- [Stated task]: Transcribe the entries below verbatim, leaving out the pictures.

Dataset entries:
────────────────────
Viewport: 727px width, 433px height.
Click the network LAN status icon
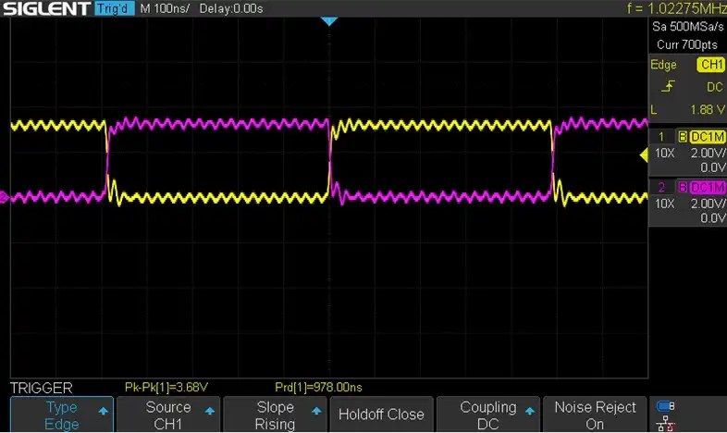663,423
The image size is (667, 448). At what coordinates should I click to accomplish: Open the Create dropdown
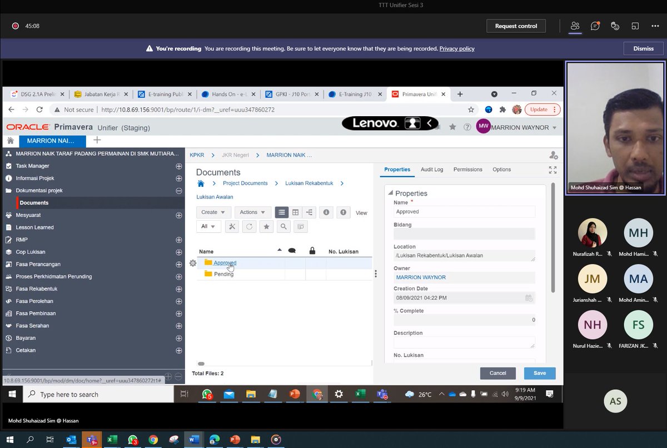coord(213,212)
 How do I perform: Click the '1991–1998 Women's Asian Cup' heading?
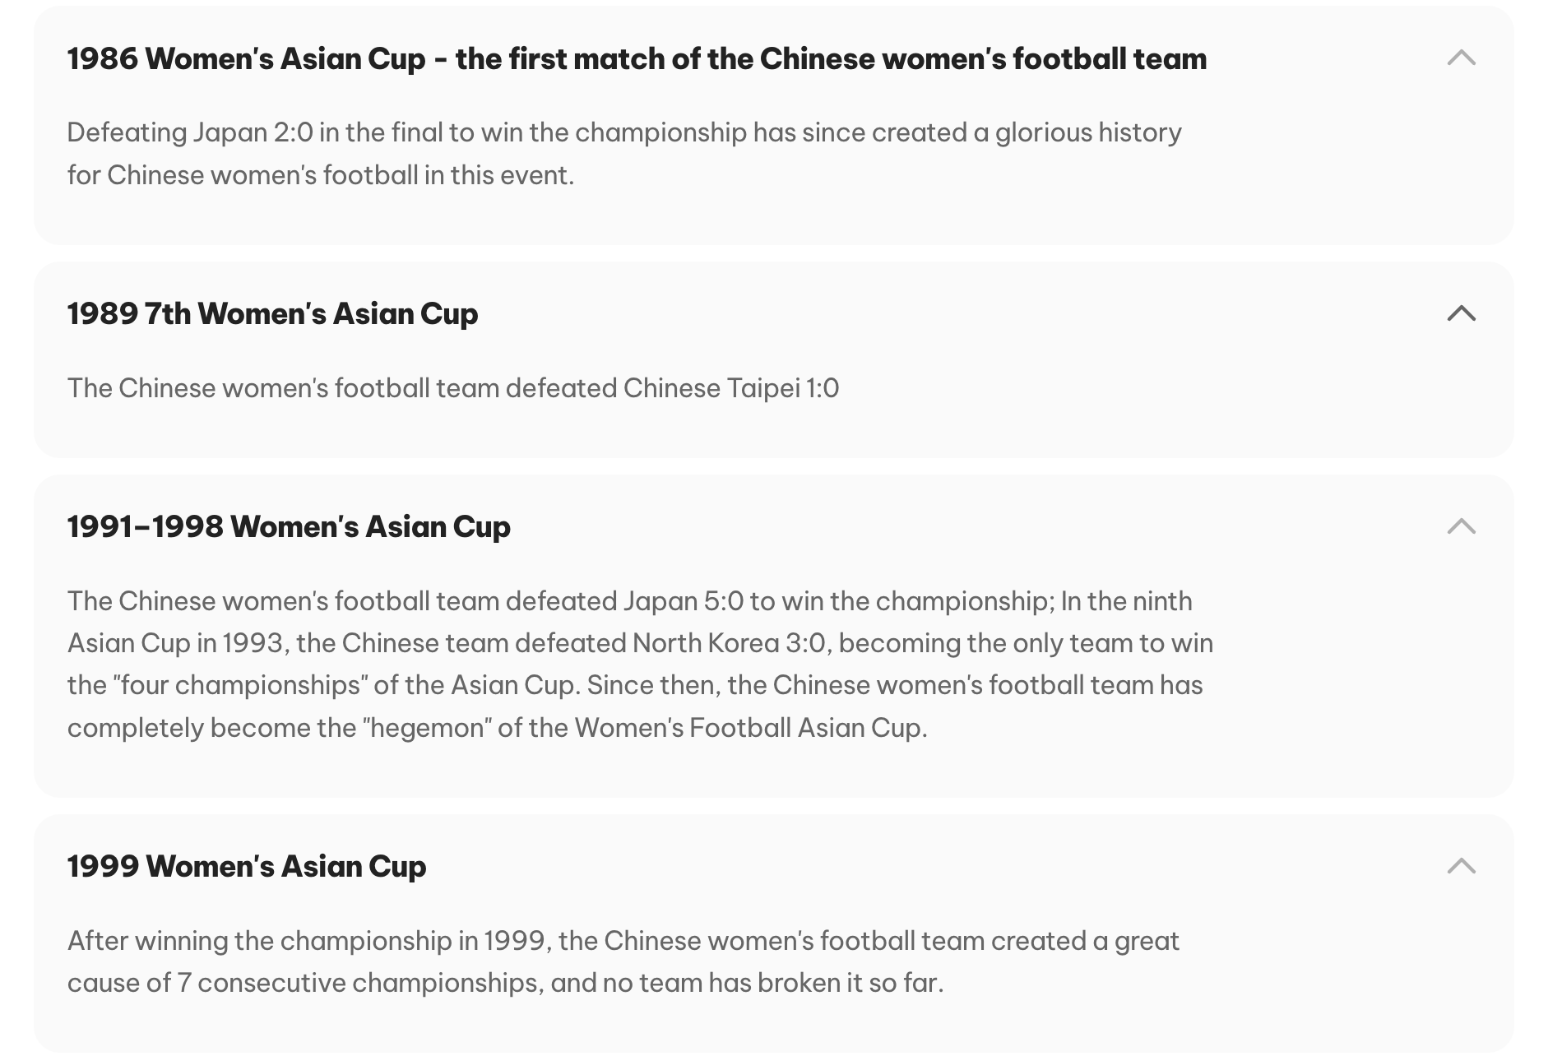(289, 526)
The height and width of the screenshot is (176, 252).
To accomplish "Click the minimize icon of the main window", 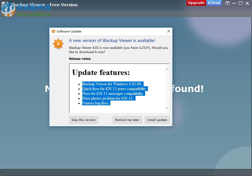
────────────────────
- [Exercise response]:
Viewport: 727px width, 433px height.
Click the network LAN status icon
663,423
The image size is (667, 448). At what coordinates should I click to accomplish: Open the Create dropdown
coord(213,212)
 How do I perform: Click the '1991–1998 Women's Asian Cup' heading?
(289, 526)
The height and width of the screenshot is (176, 252).
To accomplish "Click the minimize icon of the main window", 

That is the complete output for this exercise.